Werth hit seven foul balls. He hit the next pitch into the visiting team's bullpen for a home run and ended the game. The Nats would live to play another day.
It was about as excited as I've ever seen so large a group of people. Nobody wanted to leave the stadium. Strangers were hugging. It was a kick.
William Stringfellow. I read his book An Ethic for Christians and Other Aliens in a Strange Land over and over.
Stringfellow was critical of spectator sports. I can't remember exactly how he put it, but he suggested that the passion that people put into supporting and cheering their teams was at the cost of time and energy that could have been spend on working for justice in the world. He suggested that human beings have within us a natural and God-given desire to work for justice. Spectator sports diverts this desire into a meaningless battle that changes nothing in the world but instead maintains the status quo.

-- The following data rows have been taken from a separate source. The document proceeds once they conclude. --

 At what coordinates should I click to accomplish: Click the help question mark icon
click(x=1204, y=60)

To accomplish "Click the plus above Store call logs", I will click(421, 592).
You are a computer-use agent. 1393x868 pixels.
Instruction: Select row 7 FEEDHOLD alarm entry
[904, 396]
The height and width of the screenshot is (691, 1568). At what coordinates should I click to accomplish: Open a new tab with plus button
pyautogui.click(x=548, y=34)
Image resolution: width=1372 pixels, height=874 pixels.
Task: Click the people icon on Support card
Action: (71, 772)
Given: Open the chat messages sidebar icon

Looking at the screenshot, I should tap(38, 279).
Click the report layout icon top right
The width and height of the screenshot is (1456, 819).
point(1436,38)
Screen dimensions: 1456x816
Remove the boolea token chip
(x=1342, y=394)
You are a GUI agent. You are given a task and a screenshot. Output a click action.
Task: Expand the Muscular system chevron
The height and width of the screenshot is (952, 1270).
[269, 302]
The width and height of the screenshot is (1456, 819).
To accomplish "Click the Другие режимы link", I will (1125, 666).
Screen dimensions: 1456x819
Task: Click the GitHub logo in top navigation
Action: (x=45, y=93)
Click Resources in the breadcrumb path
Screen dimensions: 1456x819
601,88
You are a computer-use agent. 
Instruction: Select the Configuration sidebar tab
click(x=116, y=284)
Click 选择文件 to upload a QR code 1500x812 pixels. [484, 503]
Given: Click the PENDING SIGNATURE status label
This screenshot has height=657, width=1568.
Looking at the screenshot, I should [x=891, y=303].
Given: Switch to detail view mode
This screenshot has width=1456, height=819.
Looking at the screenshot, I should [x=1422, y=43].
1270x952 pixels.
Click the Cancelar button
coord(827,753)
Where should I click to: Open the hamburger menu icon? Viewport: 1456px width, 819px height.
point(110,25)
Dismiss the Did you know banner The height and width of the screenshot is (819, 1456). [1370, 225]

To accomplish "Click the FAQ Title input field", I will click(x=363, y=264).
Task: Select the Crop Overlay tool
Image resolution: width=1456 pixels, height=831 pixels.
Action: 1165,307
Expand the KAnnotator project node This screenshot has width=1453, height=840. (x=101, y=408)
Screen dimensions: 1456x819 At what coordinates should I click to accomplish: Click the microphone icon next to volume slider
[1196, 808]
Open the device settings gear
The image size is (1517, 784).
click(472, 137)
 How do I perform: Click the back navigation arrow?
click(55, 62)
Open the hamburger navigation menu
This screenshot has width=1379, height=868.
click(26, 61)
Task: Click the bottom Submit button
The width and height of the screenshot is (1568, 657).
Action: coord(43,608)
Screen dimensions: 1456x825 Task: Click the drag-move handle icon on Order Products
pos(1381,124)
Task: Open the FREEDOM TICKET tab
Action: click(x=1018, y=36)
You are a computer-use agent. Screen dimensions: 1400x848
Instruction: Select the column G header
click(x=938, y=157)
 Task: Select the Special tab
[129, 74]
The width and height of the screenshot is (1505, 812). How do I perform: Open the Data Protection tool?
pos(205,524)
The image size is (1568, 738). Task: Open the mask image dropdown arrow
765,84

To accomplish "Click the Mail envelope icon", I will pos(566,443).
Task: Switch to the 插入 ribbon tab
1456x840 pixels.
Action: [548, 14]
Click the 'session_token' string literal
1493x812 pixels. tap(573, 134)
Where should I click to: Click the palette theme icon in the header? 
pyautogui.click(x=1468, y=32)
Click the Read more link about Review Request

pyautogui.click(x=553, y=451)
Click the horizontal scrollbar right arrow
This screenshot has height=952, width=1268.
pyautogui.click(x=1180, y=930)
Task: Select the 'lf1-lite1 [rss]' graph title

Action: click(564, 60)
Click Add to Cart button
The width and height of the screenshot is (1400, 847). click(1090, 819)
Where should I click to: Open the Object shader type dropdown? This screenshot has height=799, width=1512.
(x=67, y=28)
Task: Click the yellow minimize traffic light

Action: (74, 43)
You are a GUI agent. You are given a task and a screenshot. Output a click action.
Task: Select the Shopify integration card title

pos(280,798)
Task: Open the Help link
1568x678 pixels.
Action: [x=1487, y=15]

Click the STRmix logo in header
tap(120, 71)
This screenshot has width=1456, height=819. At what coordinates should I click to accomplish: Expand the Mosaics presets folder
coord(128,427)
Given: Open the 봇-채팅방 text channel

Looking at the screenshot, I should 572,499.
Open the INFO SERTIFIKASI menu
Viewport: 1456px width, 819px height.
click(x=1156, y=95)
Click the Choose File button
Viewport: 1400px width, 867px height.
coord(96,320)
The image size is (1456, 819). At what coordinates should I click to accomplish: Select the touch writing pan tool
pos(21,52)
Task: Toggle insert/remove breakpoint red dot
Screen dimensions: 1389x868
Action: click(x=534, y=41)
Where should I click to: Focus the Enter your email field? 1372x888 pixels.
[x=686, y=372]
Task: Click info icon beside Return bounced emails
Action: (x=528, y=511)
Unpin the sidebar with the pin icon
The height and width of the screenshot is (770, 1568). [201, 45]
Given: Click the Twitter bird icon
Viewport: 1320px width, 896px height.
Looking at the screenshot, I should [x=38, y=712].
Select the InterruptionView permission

I don't recall Stringfellow ever explicitly referring to the Roman Empire's Bread and Circuses. But the implication was the same. Spectator sports keep all our energies focused on whether our sports team wins rather than whether our movement for justice wins.
My enjoyment of baseball a pleasure with a tinge of guilt attached to it. I have, however, never managed to give it up.
I want to live in a world where it is possible to both work for social justice and love baseball. It's sort of like the famous quote attributed to Emma Goldman: "If I can't dance, I don't want to be part of your revolution."
Still, I worry a little bit that Bill Stringfellow may not have been all wrong.
So, after the baseball game last night, I dutifully watched the vice-presidential debate. I tried to get as excited about the debate as I had been about the game.